- What you have to do:
In the news report on the Iran nuclear talks below, rewrite the passage beginning at the words "A senior U.S. official said after" and ending after "condition of anonymity.", with "parties" replaced by "negotiators".

- Text for analysis:
::::::

VIENNA — Negotiations over Iran's nuclear program will miss Tuesday's deadline for a deal, a senior U.S. official said Sunday, as Tehran’s foreign minister jetted home for consultations with his government.
News that Foreign Minister Mohammad Javad Zarif was heading back to Tehran for 24 hours came following a meeting with U.S. Secretary of State John Kerry in Vienna — their third encounter since Saturday. Zarif, Kerry and their counterparts have been working around the clock to reach an agreement ahead of a June 30 deadline.
A senior U.S. official said after the meeting that "some progress" had been made in the talks but "a number of unresolved issues" remained between Iran and the six world powers, known as the P5+1.
Related: Where Things Stand on Iran Nuclear Talks
"It is fair to say the parties are planning on staying past June 30th to keep negotiating as we have always said we may have to," the official said, speaking on condition of anonymity.
However, the official cautioned that "no one is talking about some kind of long term extension" but rather "a few extra days."

::::::

[Screenshot grounding data]

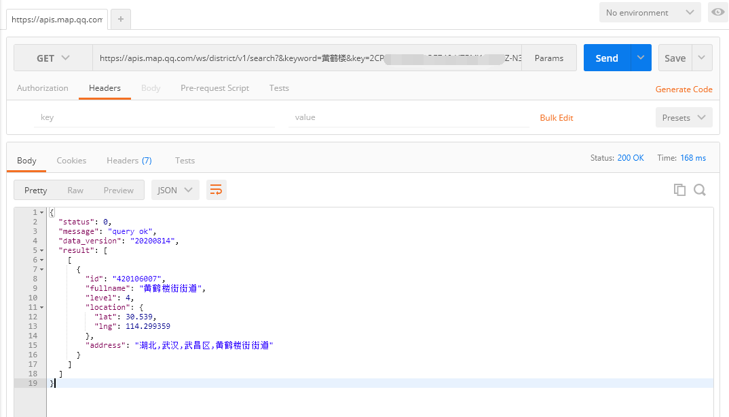Open the Presets dropdown
The height and width of the screenshot is (417, 729).
[x=684, y=117]
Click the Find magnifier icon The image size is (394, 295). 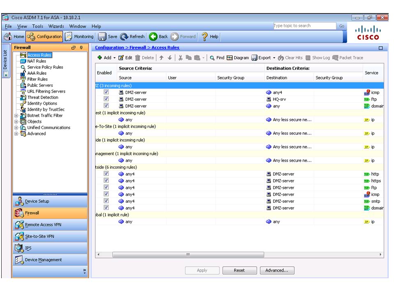(x=212, y=58)
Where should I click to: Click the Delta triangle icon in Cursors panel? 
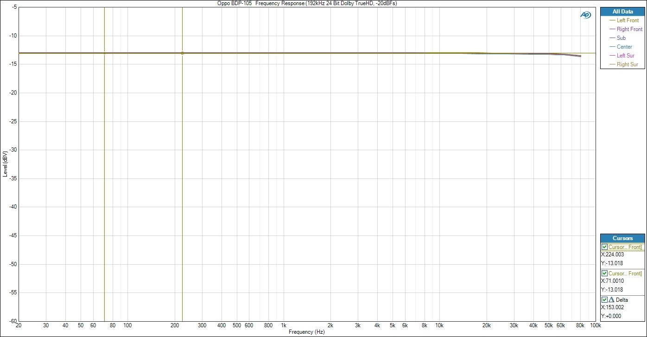(611, 300)
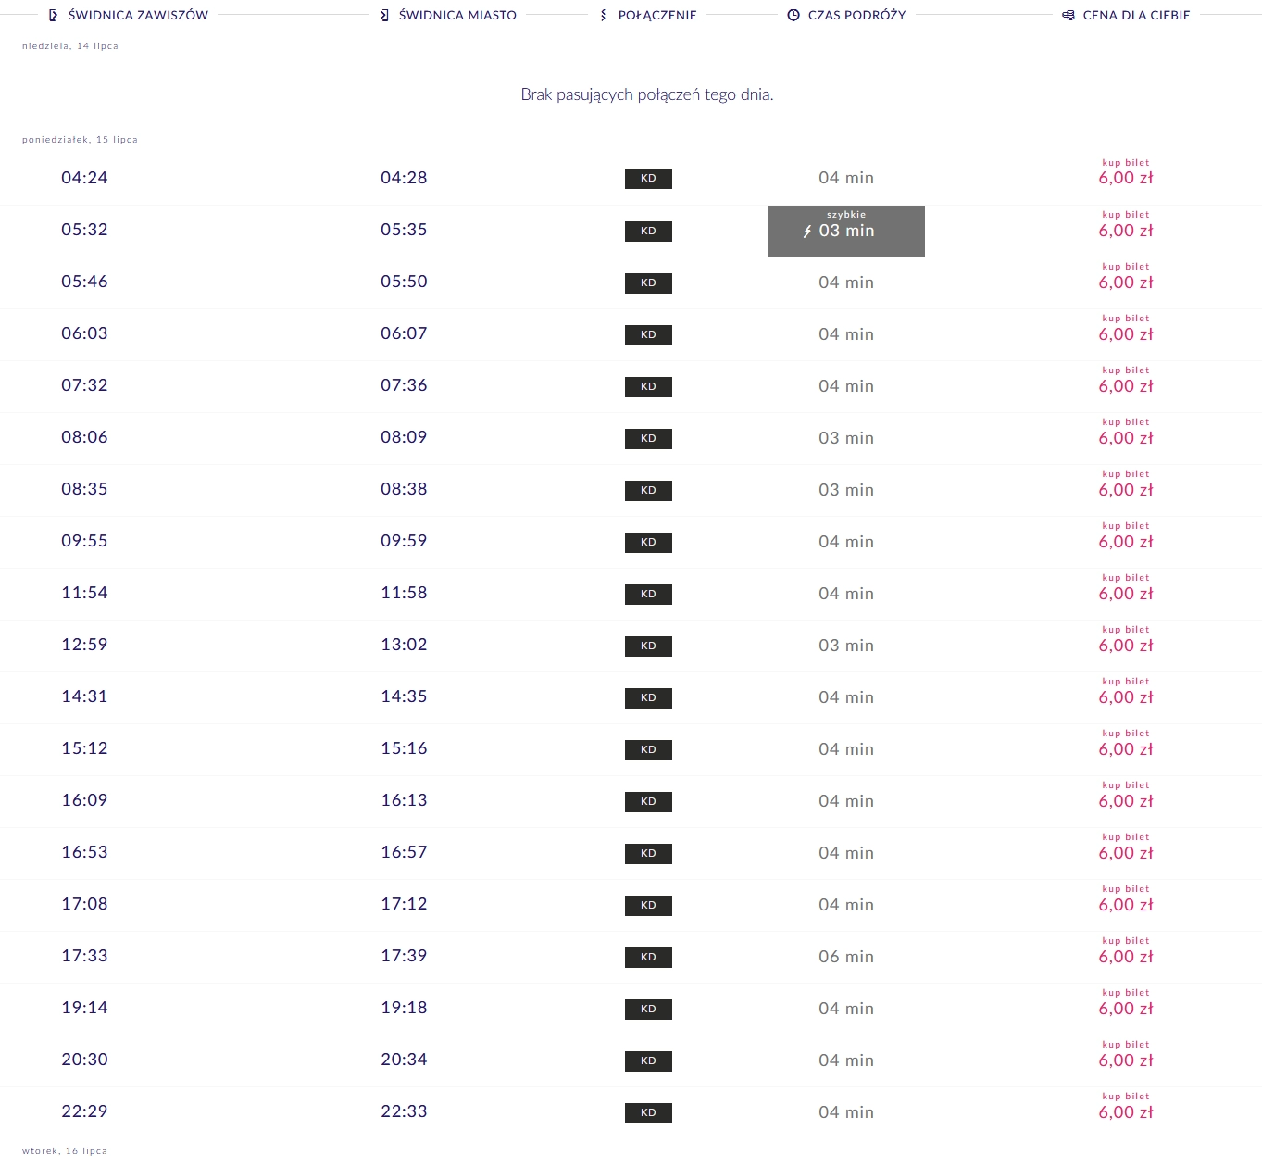Click the coins icon beside Cena Dla Ciebie
1262x1167 pixels.
(1068, 16)
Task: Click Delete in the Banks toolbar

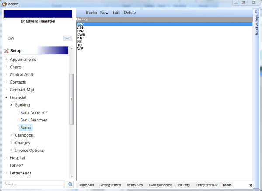Action: pyautogui.click(x=130, y=13)
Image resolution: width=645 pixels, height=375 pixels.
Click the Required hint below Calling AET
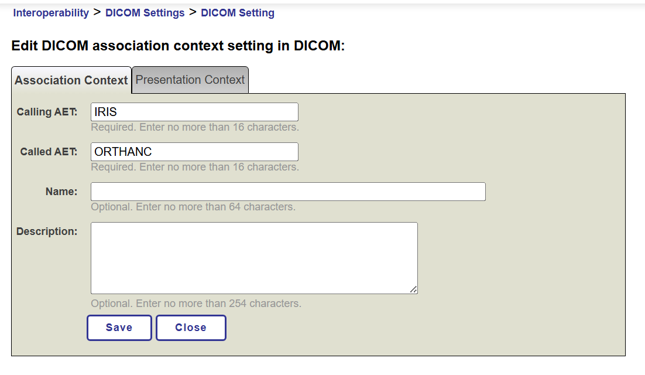[x=195, y=127]
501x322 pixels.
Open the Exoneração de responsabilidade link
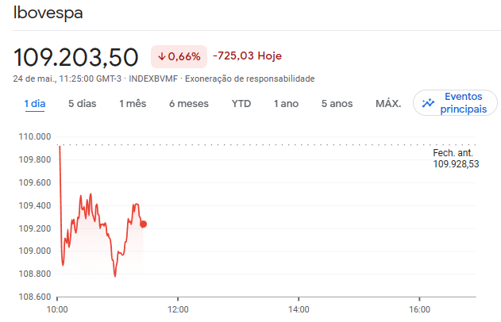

::::::

- Response box:
A senior U.S. official said after the meeting that "some progress" had been made in the talks but "a number of unresolved issues" remained between Iran and the six world powers, known as the P5+1.
Related: Where Things Stand on Iran Nuclear Talks
"It is fair to say the negotiators are planning on staying past June 30th to keep negotiating as we have always said we may have to," the official said, speaking on condition of anonymity.